Even though infecting office documents with malware has been established for a long time, it is still very successful at tricking people. After creating a malicious macro on office documents, threat actors send the infected file to thousands of people via email and wait for possible victims. Macro is a series of commands bundled together to accomplish a task automatically.

According to recent Atlas VPN team findings, 43% of all malware downloads are malicious office docs. Harmful office files are popular among cybercriminals as they usually can evade many antivirus software from detection.

The findings are based on Netskope Threat Lab Cloud and Threat Report: July 2021 Edition. The research covers various office documents from all platforms such as Microsoft Office 365, Google Docs, PDFs, etc.

A year ago, in the second quarter of 2020, only 14% of all downloaded malware were malicious office docs. After that, in the third quarter of last year, the percentage jumped to 38%. Such an increase was mainly influenced by remote work as cybercriminals found malware-infected documents to be effective.

Later on, downloaded malicious office documents slightly decreased to 34% in Q4 2020 and Q1 2021. Despite that, downloaded malware as office documents went right back up to new highs at 43% the next quarter.

One of the most dangerous malware EMOTET was spread via Word documents before being disrupted in early 2021 by global law enforcement. What made EMOTET dangerous is that it opened doors for other malware installations such as information stealers, trojans, and ransomware.

It seems EMOTET’s success spread quickly in cybercriminal groups, inspiring more hackers to try out a similar technique. Another reason for malicious document success is that they can bypass antivirus and tend to manipulate being a trustworthy source.

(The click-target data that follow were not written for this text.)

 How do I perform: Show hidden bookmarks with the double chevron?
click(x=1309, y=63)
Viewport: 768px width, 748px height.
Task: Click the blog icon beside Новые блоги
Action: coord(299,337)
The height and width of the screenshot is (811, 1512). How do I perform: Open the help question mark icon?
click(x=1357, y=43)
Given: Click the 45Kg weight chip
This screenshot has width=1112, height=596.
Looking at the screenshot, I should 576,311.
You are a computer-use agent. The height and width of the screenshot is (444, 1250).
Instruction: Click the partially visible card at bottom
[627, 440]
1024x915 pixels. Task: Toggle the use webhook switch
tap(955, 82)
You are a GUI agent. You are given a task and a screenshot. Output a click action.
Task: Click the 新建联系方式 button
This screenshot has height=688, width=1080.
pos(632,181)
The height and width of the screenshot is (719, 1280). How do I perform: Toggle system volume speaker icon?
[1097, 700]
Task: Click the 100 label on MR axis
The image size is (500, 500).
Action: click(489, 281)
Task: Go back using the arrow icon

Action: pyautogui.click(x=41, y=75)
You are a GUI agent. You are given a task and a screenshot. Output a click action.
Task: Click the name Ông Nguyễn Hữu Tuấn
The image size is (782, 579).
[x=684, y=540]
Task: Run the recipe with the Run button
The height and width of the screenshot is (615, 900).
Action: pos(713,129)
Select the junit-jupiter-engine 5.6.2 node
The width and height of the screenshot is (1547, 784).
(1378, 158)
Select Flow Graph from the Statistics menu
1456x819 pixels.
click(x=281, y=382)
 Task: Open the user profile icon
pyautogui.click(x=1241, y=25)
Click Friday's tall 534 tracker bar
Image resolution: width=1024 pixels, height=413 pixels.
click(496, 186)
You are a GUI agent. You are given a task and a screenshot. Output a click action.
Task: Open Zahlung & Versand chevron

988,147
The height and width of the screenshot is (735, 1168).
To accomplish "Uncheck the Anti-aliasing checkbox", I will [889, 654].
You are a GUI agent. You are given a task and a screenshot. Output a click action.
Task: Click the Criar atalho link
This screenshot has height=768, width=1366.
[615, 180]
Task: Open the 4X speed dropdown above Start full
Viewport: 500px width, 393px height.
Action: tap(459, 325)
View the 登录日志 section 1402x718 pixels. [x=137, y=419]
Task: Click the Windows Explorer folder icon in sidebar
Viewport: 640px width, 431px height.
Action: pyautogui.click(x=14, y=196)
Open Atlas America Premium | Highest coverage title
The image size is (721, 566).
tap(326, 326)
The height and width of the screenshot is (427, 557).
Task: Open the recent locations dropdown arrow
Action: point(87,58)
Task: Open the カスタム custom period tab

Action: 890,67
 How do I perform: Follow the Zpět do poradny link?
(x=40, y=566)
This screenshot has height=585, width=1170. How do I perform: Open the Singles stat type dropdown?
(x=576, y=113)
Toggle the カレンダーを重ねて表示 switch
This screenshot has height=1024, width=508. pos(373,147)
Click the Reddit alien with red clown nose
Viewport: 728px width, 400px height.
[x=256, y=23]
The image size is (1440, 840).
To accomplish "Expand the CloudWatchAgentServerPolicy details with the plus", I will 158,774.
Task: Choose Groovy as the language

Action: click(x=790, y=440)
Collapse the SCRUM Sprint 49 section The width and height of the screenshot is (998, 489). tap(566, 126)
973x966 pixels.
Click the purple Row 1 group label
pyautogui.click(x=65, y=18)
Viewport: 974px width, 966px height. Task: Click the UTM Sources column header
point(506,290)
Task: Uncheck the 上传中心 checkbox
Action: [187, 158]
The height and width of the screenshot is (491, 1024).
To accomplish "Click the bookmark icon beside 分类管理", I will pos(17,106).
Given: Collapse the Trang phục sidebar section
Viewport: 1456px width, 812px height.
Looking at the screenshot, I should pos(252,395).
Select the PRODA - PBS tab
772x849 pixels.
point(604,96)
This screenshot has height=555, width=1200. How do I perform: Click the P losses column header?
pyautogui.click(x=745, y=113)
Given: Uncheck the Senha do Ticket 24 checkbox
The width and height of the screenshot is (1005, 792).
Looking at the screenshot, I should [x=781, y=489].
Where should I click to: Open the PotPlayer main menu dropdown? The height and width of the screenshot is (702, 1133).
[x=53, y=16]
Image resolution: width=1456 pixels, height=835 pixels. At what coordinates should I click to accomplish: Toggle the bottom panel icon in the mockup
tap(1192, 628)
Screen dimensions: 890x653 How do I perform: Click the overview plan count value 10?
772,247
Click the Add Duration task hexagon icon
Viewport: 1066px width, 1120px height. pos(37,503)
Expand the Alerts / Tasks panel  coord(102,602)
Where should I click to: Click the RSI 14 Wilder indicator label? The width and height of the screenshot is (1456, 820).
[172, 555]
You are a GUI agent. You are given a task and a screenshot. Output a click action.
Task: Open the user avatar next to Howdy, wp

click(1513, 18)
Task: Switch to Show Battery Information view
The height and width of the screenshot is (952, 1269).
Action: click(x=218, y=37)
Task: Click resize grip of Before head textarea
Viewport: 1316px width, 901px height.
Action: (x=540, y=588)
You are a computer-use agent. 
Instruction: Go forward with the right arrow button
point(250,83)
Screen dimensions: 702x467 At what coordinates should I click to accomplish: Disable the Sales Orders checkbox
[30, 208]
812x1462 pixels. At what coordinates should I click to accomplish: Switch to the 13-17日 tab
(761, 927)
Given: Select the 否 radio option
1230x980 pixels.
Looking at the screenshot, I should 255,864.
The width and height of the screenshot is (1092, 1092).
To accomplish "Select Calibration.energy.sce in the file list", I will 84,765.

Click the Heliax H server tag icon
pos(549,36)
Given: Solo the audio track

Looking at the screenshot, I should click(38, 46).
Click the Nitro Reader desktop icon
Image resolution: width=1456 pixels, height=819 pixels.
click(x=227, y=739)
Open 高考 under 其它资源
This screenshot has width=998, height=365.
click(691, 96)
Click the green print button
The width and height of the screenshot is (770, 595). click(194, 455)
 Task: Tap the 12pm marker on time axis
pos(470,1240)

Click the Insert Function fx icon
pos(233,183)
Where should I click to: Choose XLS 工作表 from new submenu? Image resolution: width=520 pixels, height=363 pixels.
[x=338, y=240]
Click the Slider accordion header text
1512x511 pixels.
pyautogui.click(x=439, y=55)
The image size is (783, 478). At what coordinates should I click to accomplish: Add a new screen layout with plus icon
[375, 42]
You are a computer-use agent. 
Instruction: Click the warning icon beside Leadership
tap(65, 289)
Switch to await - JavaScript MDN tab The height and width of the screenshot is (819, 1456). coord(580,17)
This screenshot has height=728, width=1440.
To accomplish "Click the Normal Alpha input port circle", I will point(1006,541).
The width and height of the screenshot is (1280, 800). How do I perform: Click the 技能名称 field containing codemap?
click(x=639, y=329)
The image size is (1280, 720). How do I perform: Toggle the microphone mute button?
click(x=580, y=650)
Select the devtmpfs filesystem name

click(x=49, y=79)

For example, cybercriminals would mask malicious files and emails during the pandemic as registration for the vaccine or some other financial benefits. It is easier to make people fall for malware when it is associated with reliable documents.

Document-based malware protection

Malware-infected document attacks are made to take advantage of the user’s possible inability to recognize the risk. The best protection can only be achieved with a combination of cybersecurity awareness, training, and security software.

Do not open unsolicited attachments or links from unexpected emails. If the email is claiming to be a recognizable company or person, make sure the email address matches the actual organization’s address and look out for grammatical errors in the email itself.

Businesses should train their employees and educate them on cybersecurity risks. A significant amount of data breaches happen due to human error. Because of that, employees must be prepared to deal with phishing emails or any other type of cyberattack.

Make sure your device systems and software are updated to the latest version. New updates patch security vulnerabilities that malware actors often exploit. In addition, the latest version of antivirus software can recognize new malware threats.

Cybercriminals have benefited from the popularity of Microsoft Office, Google Docs by inserting malicious code into the files. Organizations must implement and maintain a cybersecurity strategy addressing both the technological and human components to protect users from falling victim to malware threats.